* [WORK INSTRUCTION] Repeat precisely the span of lines below that opens with the line containing "PREMIUM (248, 156)" and closes with the line containing "Minimalist Logo (125, 661)", both included.

DATASET ENTRIES section start

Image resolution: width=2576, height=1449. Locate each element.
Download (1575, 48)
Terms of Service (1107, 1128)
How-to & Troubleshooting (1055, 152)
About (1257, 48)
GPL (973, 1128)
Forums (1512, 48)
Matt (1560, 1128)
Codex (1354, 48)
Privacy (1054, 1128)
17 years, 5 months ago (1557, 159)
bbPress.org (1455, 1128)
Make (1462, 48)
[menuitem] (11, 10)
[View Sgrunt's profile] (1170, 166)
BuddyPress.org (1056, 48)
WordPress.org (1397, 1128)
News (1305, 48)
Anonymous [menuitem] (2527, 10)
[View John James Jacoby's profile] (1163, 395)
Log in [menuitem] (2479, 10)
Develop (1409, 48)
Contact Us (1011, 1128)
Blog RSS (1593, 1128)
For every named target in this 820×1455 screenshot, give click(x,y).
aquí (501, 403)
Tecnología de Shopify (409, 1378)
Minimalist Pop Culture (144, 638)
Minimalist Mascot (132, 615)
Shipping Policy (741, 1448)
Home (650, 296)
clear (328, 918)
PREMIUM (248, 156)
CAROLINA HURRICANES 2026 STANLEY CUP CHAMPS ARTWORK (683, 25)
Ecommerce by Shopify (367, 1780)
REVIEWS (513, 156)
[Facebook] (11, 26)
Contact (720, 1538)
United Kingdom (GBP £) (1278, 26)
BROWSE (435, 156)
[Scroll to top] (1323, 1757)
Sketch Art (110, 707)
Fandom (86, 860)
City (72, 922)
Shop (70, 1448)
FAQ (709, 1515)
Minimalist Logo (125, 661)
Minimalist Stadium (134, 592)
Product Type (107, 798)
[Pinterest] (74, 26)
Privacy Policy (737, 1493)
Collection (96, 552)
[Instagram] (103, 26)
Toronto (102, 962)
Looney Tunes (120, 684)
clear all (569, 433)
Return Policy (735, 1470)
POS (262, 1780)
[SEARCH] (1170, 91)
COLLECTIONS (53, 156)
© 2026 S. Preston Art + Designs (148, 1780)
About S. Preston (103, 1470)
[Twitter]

DATASET ENTRIES section end

* [ANSWER TO THE EXERCISE]
PREMIUM (248, 156)
CAROLINA HURRICANES 2026 STANLEY CUP CHAMPS ARTWORK (683, 25)
Ecommerce by Shopify (367, 1780)
REVIEWS (513, 156)
[Facebook] (11, 26)
Contact (720, 1538)
United Kingdom (GBP £) (1278, 26)
BROWSE (435, 156)
[Scroll to top] (1323, 1757)
Sketch Art (110, 707)
Fandom (86, 860)
City (72, 922)
Shop (70, 1448)
FAQ (709, 1515)
Minimalist Logo (125, 661)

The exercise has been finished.